The firm lists the five main applications of wearable technology as healthcare and medical, fitness and wellness, infotainment, industrial, and military. Wearable technology includes everything from heart-rate monitors to mapping devices to smart clothing.

Many wearable devices are companion pieces to smartphones and tablets. The Fitbit smart accessories track your daily activity, including the number of calories burned and steps taken. The devices sync with your computer or smartphone via an app, allowing you to get real-time feedback on your fitness level and goals. Also, the phablet-sized Samsung Galaxy Note® 3 smartphone pairs with the Samsung Gear™ 2 smart watch, which acts as a personal assistant for your phone and lets you know when an important email is coming in. The Gear is also compatible with the Samsung Galaxy S® 5, Samsung Galaxy S® 4 and Galaxy S® 4 mini.

An emerging industry

“The wearable tech industry is really in its early stages,” says Justin Butler, the head of business development for Misfit Wearables. “A lot of the recent wave has been in the health and fitness market.”

Misfit Wearables launched Misfit Shine, a sleek activity tracker about the size of a half-dollar that boasts a battery life lasting from four to six months, he says. The water-resistant Shine can be worn on a necklace, in a wristband or on your shoes while you’re swimming, biking and hiking.

Butler says Misfit designed the Shine to look like a piece of jewelry because “wearables weren’t exactly wearable.” His team wanted to help people improve their lives, so they focused on making a device stylish enough for people to wear all the time to track their data and habits.

Future developers should consider aesthetics and battery life when creating wearable technology, he says. They should also consider making the device a seamless extension of users’ lives and ensuring delivery of the right amount of data to users at the right time.

“The ability to communicate some information and deciding what the right information is to the user is really important,” he says.

There’s a lot of an opportunity for “wearables” outside of wellness and fitness, Butler says, specifically with identification and money-management applications.

“An extraordinary shift in point of view”

“What we’re really witnessing here with the wearable technology is the first generation of the ‘Internet of things’ and the age of context where we will have specific kinds of experiences presented as opportunities for us based on what we’re wearing—the sensor data that we’re wearing,” says Jeris JC Miller, a Google Glass Explorer who launched the Seattle Glass Explorers community.

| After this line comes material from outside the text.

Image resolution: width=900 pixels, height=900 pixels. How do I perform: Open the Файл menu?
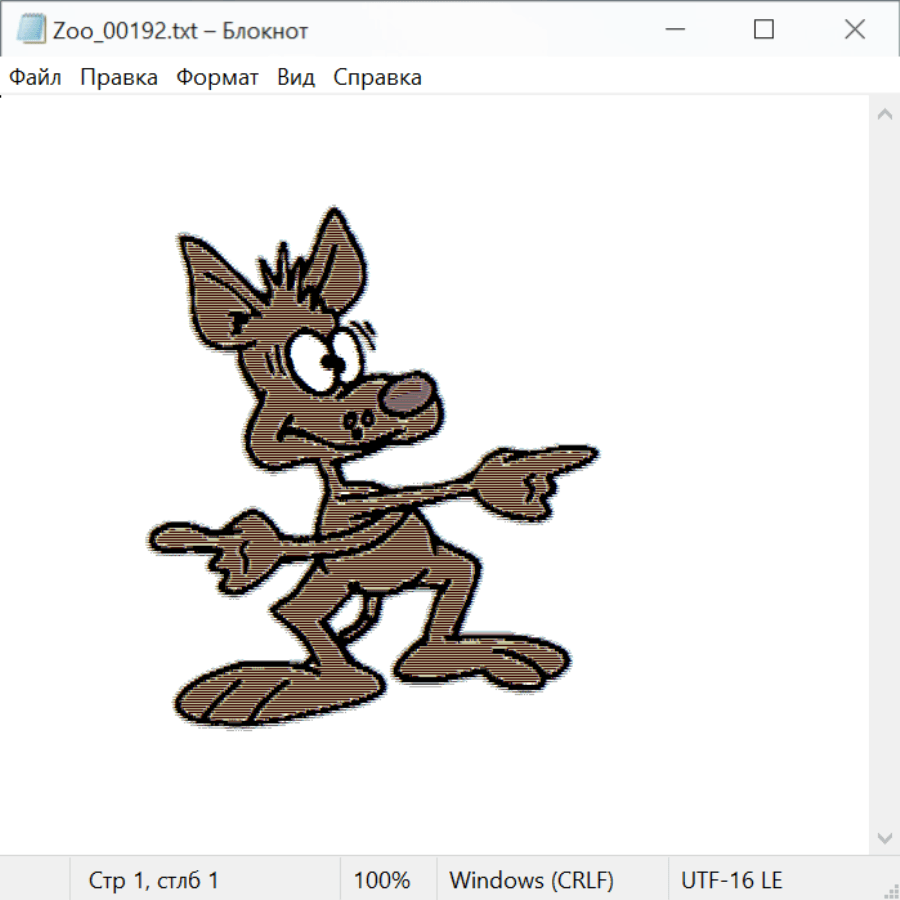tap(36, 78)
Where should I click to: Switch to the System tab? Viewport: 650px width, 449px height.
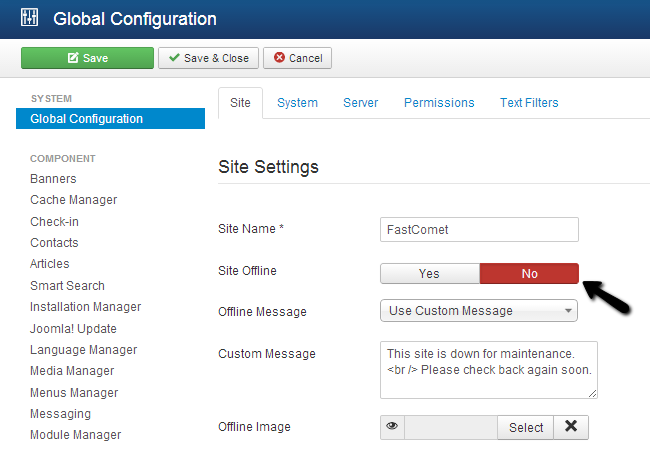(x=297, y=103)
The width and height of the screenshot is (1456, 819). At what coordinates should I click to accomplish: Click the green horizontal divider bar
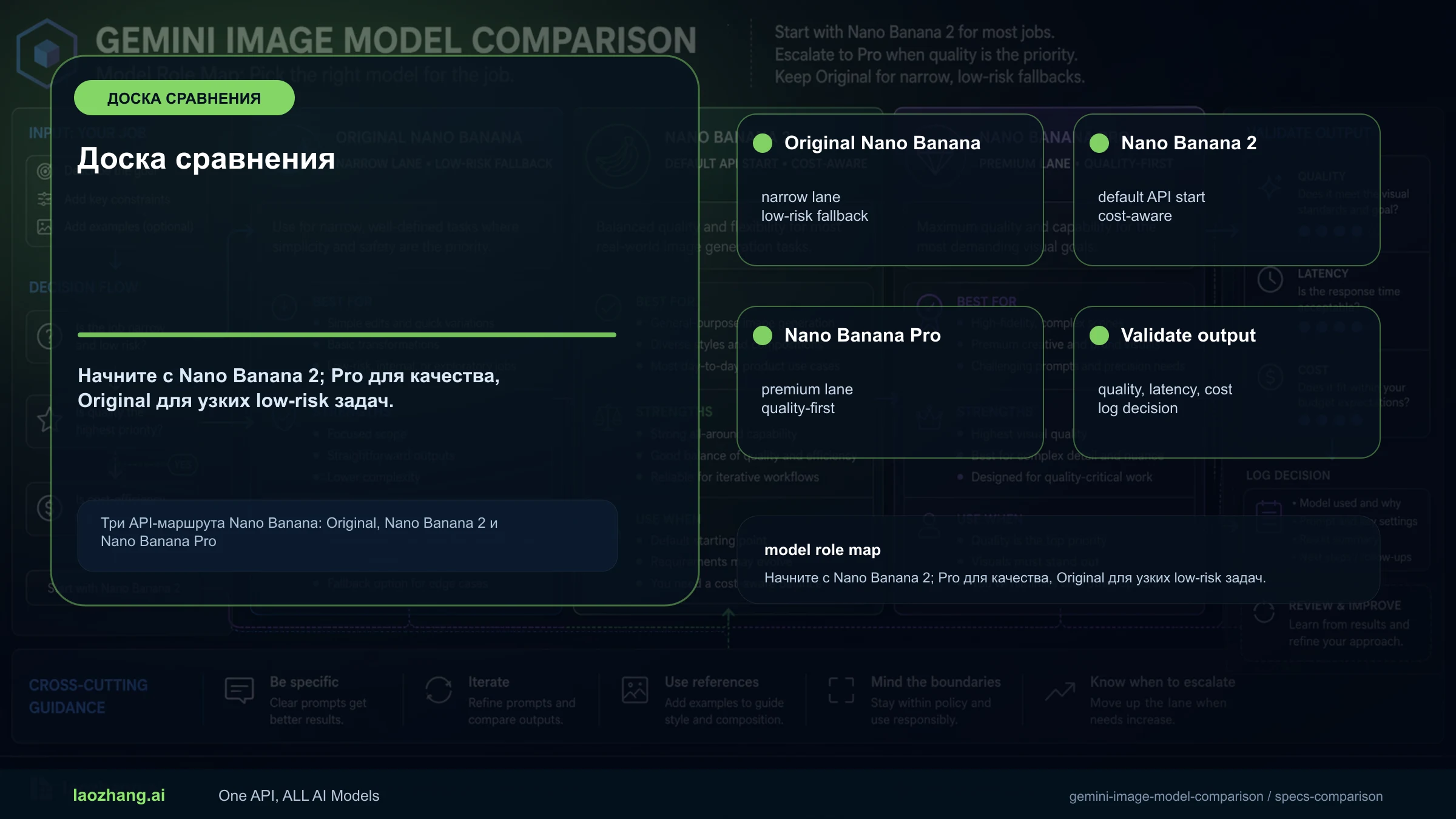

“So I’m very much looking at the evolution of that, and especially how that pertains to the Pacific Northwest region, how we’re going to roll out here.”

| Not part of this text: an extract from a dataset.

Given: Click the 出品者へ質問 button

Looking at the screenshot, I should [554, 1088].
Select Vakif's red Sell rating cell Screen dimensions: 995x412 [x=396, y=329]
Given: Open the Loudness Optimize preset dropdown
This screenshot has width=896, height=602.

Miller, the principal of the Dakani 3 Media production company, is one of the first people to don Google’s smart glasses. The 30-year technology industry veteran uses the glasses to send texts, check emails, participate in group chats and get turn-by-turn directions from the map application hands free.

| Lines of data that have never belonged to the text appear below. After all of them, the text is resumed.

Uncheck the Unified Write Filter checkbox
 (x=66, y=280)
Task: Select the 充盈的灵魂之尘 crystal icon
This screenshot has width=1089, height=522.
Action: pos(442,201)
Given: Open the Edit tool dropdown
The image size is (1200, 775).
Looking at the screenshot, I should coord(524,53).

She also uses the smart glasses in many projects to help see what the devices are capable of doing and how they can be used for the greater good. One project requires Google Glass owners to build an archive of the photographs and videos they record with the devices. Another project will showcase Glass Explorers and enthusiasts who aim to use the technology for philanthropy. Miller works with several Seattle-area companies and nonprofits to discover new medicinal, educational and artistic applications. The possibilities abound, she says.

“I’m really cutting the edges,” Miller says. “Our community, we’re really pushing the possibility of what Glass is and what Glass is going to be become.”

Miller says Glass lets you see someone else’s life in real time, which opens up the possibility for empathy and emotional intelligence.

“That’s an extraordinary shift in point of view that’s as big as when we left Earth and went to the moon and turned around and looked at Earth,” she says.